Task material:
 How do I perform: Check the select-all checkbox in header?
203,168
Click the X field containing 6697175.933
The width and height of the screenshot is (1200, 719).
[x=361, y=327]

About this task: The data above is to be returned exactly, with nothing altered.

Output for this exercise:
 How do I perform: Check the select-all checkbox in header?
203,168
Click the X field containing 6697175.933
The width and height of the screenshot is (1200, 719).
[x=361, y=327]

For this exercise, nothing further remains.